According to the research report School Leaders Matter, highly effective principals raise the achievement of a typical student in their schools by between two and seven months of learning in a single year, and ineffective principals harm student achievement to a similar degree.

Studies like this one published by Education Next perfectly illustrate why, for the last five years, the SCORE Steering Committee has chosen to make school leadership a statewide priority and why the committee devoted its April meeting to the topic. As we move forward, it is essential to remember three things that really help us focus on why school leadership is so important.

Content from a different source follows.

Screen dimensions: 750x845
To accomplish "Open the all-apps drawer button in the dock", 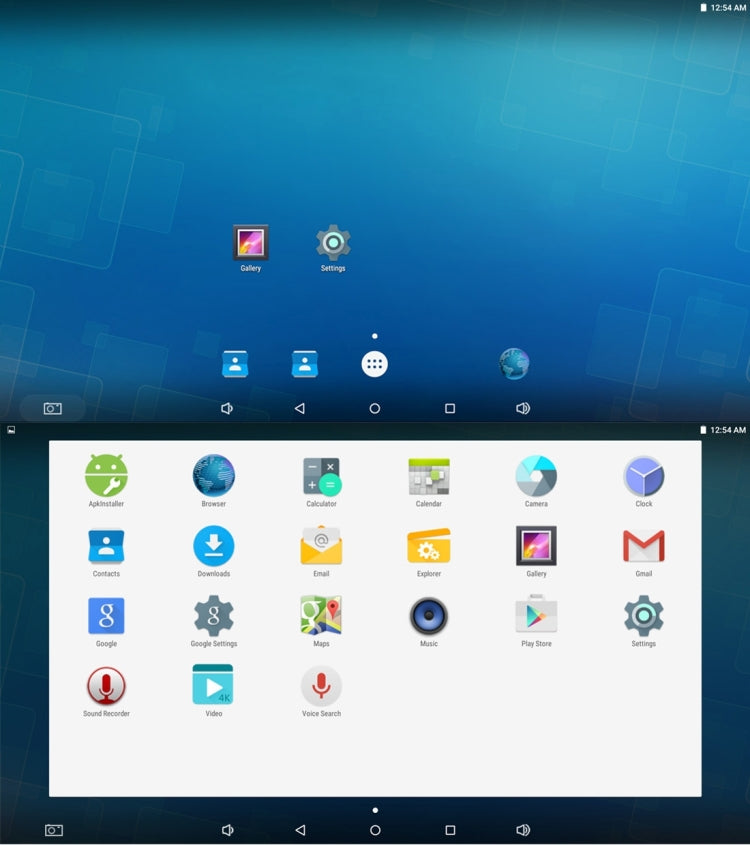I will click(374, 364).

LeadershipSummit 5-2013First, the role of the principal has changed radically, moving principals away from pure administrative work to becoming the guiding force that truly drives instructional effectiveness in classrooms. Second, school leaders are often overlooked in the conversation about statewide educational success when, in fact, they are the ultimate source of support for teachers. Finally, we can be empowered by the potential of doing so much more to improve school leadership in Tennessee. The stability of leadership in our schools – only about 10% of principal positions turn over in a year — provides an incredible opportunity to create positive change for Tennessee students through school leaders.

So, where do we go from here? SCORE’s 2013-2014 State of Education in Tennessee report suggests some great starting points. Number one, we must commit to having high-quality principal preparation programs. Next, we must find better and more authentic ways to assess principal performance. Third, we need strong partnerships between school districts and the post secondary institutions or organizations that train principals. Finally, we need better information and data about school leader performance that draws a line from preparation programs to student achievement so we can collectively learn from the best programs to improve all programs statewide.

The challenge for preparing Tennessee students for the future and pushing for continuous improvement in our schools is too complex to only be tackled from one angle. Although Tennessee has made great strides in raising standards for students, improving the quality of instruction, and strategically changing how our state uses data to enhance learning, there remains great untapped potential to improve school leadership.

With the stakes as high as they are for our students and our state, please join me in encouraging even stronger school leadership in Tennessee by raising the profile of this conversation in your communities and with policymakers.